We owe it to these people, and to those across the country who stood in lines for hours in order to cast a ballot, to take action and protect the fundamental right to vote. I know a little bit about this because my state, Minnesota, nearly every single election has the highest voter turnout in the country. And guess what, we have elected Republican governors with those rules that allow for more people to vote and the highest voter turnout, we have elected Democratic governors, and we have elected Jesse Ventura. 

What I have noticed, is not who wins, given that we’re one of the only states in the country that has one state house that's Republican, one state house that’s Democratic, given that our Congressional delegation in the House is split evenly, changed over time. It’s not really who wins. It’s how people feel about elections. They are part of the franchise we call democracy. So they will come up to me and say “You know I didn’t vote for you but whatever, you’re doing okay” or “I have this concern,” but they feel like they’re part of the action. That's what our goal should be: to have all Americans feel like they’re part of the action.

We must meet this moment. As President Biden said in Philadelphia last week, this is the “test of our time.” So what do we do?

Well, first, we must pass the For the People Act, which Senators Schumer and Merkley and I introduced along with many others to ensure that all Americans can cast their ballots. It’s nothing radical. You know why it's not radical? It is firmly based in the Constitution. The basic voting rights, the Constitution literally says that Congress can “make or alter” the rules in the manner in which federal elections occur. That’s never been questioned. It's been affirmed time and time again. 

The other bill, the bill we’re focused on today, Congressman Lewis’s bill, and that is the Voting Rights Act. And you restore the Voting Rights Act after a Supreme Court decision struck down part of that bill, I didn’t agree with it, I agreed with then Justice Ruth Bader Ginsburg’s dissent, but you fix it with the John Lewis Voting Rights Advancement Act. It is now Congress’s responsibility, the Supreme Court decision made that clear, to restore and modernize the Voting Rights Act and provide the federal government with the necessary tools to combat the assault on Americans’ right to vote.

We must recommit to the original goal of the Voting Rights Act: to end discrimination in voting in America.

We know this is something historically, until recent years, that brought everyone together. 

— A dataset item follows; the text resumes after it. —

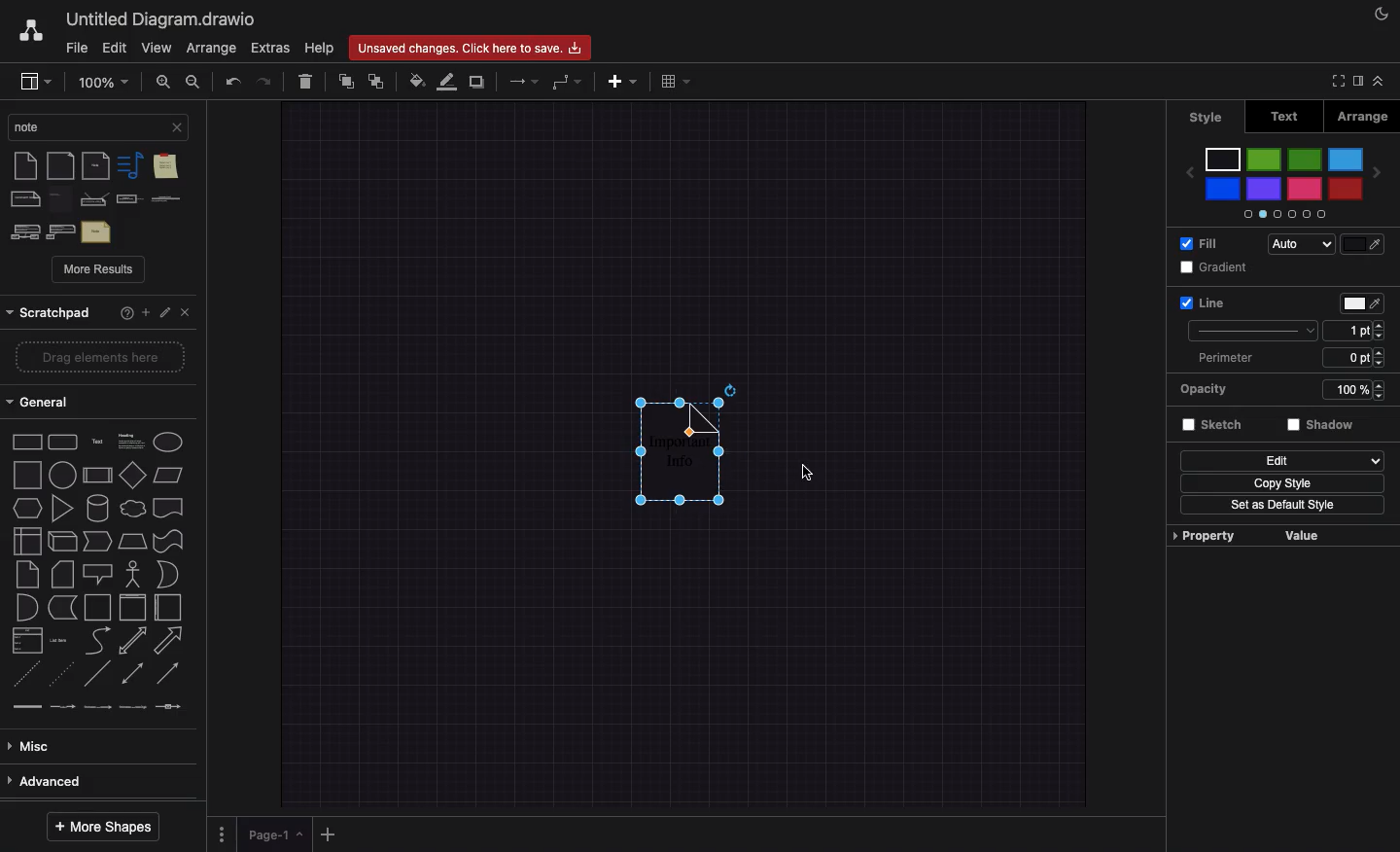  I want to click on rotate , so click(730, 388).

The Senate reauthorized the Voting Rights Act in 1982 by a vote of 85-8, including 43 Republicans; in 1992 by a vote of 75-20, including 25 Republicans; and in 2006, in 2006, with a unanimous 98-0 vote, including 51 Republicans. And I don’t think anyone with a straight face can say, “Well, the reason we don’t need to do this anymore is that we don’t have any discriminatory laws being enacted on the state basis,” or “There aren’t any laws being enacted that limits voting.” Truly, maybe you should read some of the court decisions if you think that. I would say there is a stronger argument to do this, both sides of the aisle.

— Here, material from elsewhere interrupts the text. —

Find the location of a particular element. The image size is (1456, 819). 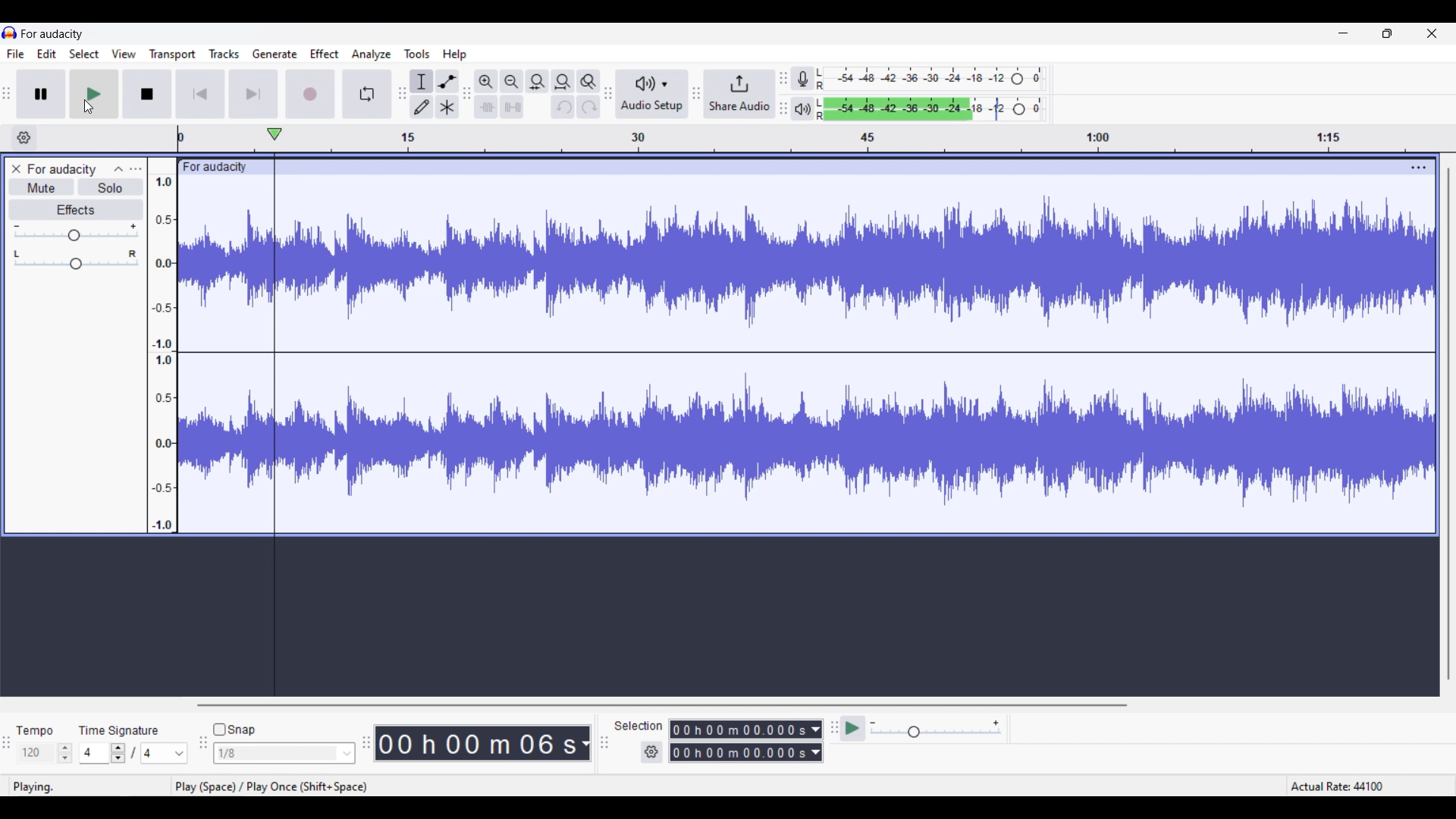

John Lewis’s bill, so important, and it isn’t a substitute for passing the For the People bill, but we must do that as well as include election infrastructure funding in the reconciliation bill, which I believe will be coming our way soon.

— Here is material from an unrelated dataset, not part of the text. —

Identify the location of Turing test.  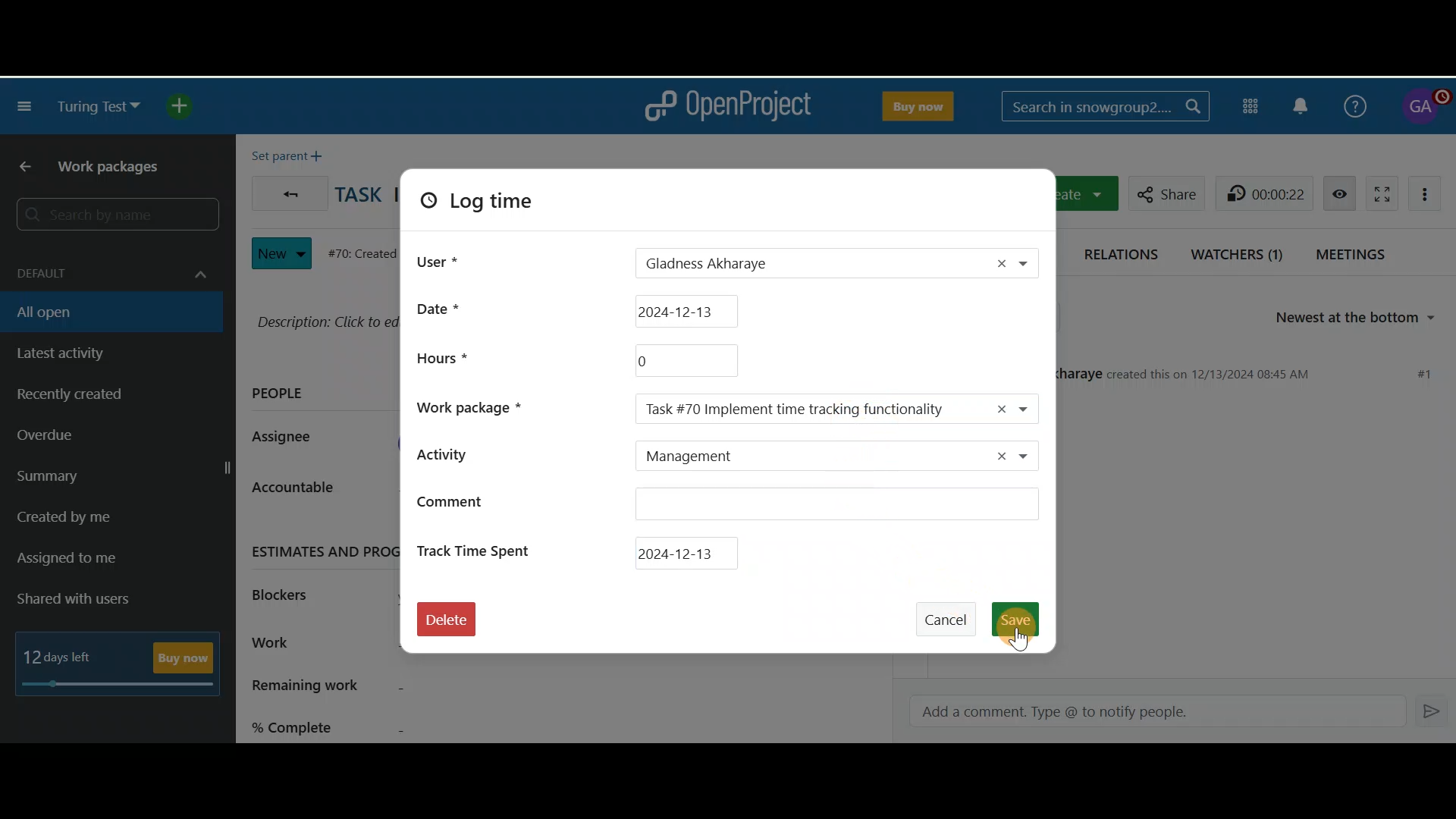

I’ll end with this. Last Sunday, I had the privilege of attending services at the Ebenezer Baptist Church in Atlanta, where I got to hear Reverend Warnock, who was a guest preacher, but for me it was like he was also preaching, and I got to hear him say something I will never forget. 

He said this: “a vote is a prayer. A vote is a prayer, it’s a prayer for a better world, it's a prayer for your kids’ education, a prayer that you’re finally going to be able to do something about the world’s environment.”

So during the last election, we saw an unprecedented number of people go to the polls to do just that. Not every one of their candidates won, but they believed enough in our democracy in the middle of a public health crisis, that they went and cast their vote.

In Congressman John Lewis’s words: “The right to vote is precious and almost sacred, and one of the most important blessings of our democracy. Today, we must be vigilant in protecting that blessing.”

Thank you, Mr. President, I yield the floor.